I'm sure there's a lot of things I do wrong, but the greatest of them all are giving mixed signals and choosing terrible boyfriends. My close friends easily become family if/when I don't consider them as dating material. Even if the two of us would make (or are) an awesome team, I wouldn't date someone just for filling that void.
My one friend taught me well. He said relationships are mainly based on human survival instinct. I can argue all I want that I'm not looking for someone to sweep me off my feet, but for compatibility instead. Would that person share (or at least understand and respect) my interest in Asia and Asian cultures? Would that person accept me the way I am and simultaneously inspire me to improve? Would that person bore me after a few weeks or months? These questions are only the start...

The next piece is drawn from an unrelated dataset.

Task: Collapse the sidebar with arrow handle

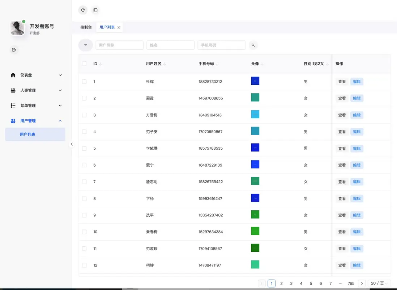Action: (x=72, y=144)
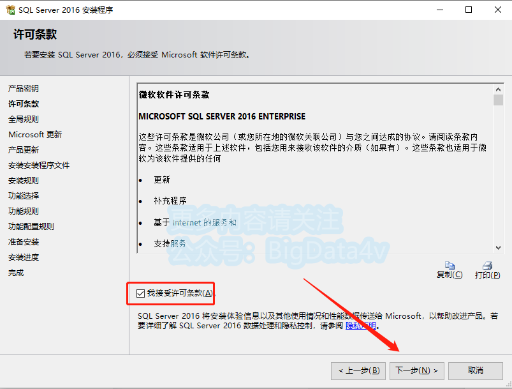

Speaking of questions, why do people search for their significant other? Is it to fulfill physical desires? Is it to fill the emotional void that, in my opinion, can be dulled by good friends and a hobbie or two? Even couples aren't 100% happy. That is what we all aspire to (happiness) be it through wealth, beauty, wisdom, and/or relationships.

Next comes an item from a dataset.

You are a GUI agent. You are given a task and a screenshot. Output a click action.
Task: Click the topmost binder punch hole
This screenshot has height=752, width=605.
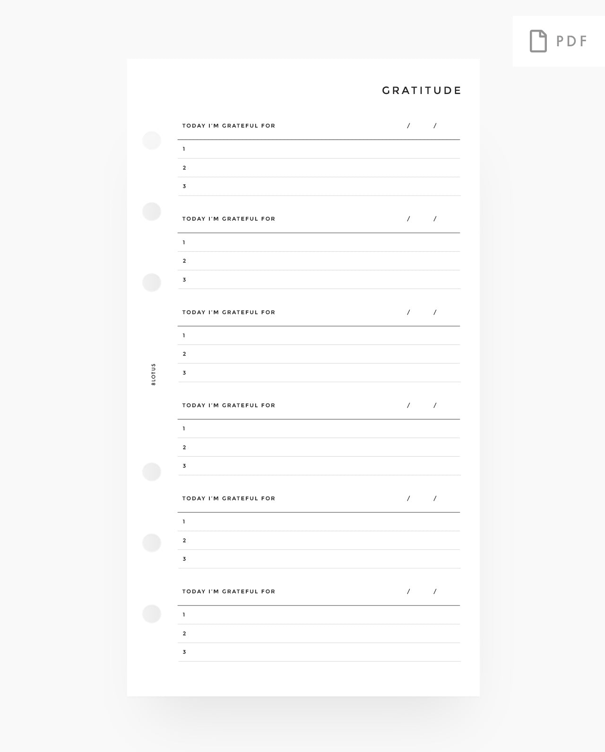152,140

Falling in love is wonderful and all, but sooner or later that flame will die and the relationship will mature into something more meaningful. Despite the fact that I believe compatibility is important, aesthetic values are as well. Personally, my ideal boyfriend would be charming and attractive - not too much to attract other girls or seem better off than me (appearance-wise), but we should make cute couple and a pretty picture. If you know what I mean.
That's one of the reasons I want to lose more weight, tone my body and improve my skin and hair. How could I expect a charming guy to like me if I can't even look myself in the mirror and smile without consolation and pity?
It can't be a physical need for me, because I view public display of affection as inappropriate and disrespectful towards those around you. It also muddies your reputation. Holding hands and greeting with hugs are still okay, but making out in the corridor? Oh HELL NO! There's just some things you don't do. In my mind, if you succumb to unconscious impulses (referring to Sigmund Freud's behavioral perspective) you are mentally and emotionally weak. Thus, I believe, people that can stabilize, regulate and successfully repress these impulses are more sophisticated and "rich" moral-wise than people who allow their innate impulses to control them.
Love is sweet, though, but the heartbreak. Is it really worth it?
For now, I haven't reached my conclusion. I'm not stuck up, but I am a bit picky (regarding morals and religion at the least). I suppose if I get to know my crush a bit more and he likes me back... Or if I find someone who I think would be fun dating... I don't know. I guess I'll have to wait and see.